[DRBD-user] XFS corruption keeps happening inside of DRBD

Mon Sep 4 10:36:34 CEST 2006

Thanks for the reply.

Part of the issue was the fact that I wasn't aware of the right way to
attach drbd0, but not MOUNT it, using the heartbeat/etc. scripts. Once
I figured that out, I was able to run xfs_repair on it. It had a lot
of little issues to fix; I assume that DRBD worked so well that it
kept replicating the corrupted filesystem.

When I said "reocurring" I actually meant every time it got mounted, a
minute or two later it would crash - just tonight. Apparently the
corrupted filesystem must have hit some point where it needed to be
repaired or could no longer function.

I've upgraded the kernel to the latest (so I would have all the NFS,
XFS, etc. stuff, just in case) and compiled the latest 0.7 branch DRBD
module for it. That didn't help, it was purely the XFS corruption it
seems.

Now I have it running though, seems to be fine once again.
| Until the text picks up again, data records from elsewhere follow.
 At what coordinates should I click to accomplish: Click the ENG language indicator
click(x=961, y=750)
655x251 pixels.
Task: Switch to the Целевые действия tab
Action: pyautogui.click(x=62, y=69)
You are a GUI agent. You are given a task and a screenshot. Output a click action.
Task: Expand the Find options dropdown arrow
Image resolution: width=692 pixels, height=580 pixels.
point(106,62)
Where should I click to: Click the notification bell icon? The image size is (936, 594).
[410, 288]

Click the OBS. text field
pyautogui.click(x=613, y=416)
One thing
that I found on a mailing list that was useful, which of course I
can't find the URL now, but it was something about an ioctl error and
not being able to attach; it seems that even though /etc/drbd.conf had
the definitions, you have to run /etc/init.d/drbd stop and start to
get it to recreate some index or information about it.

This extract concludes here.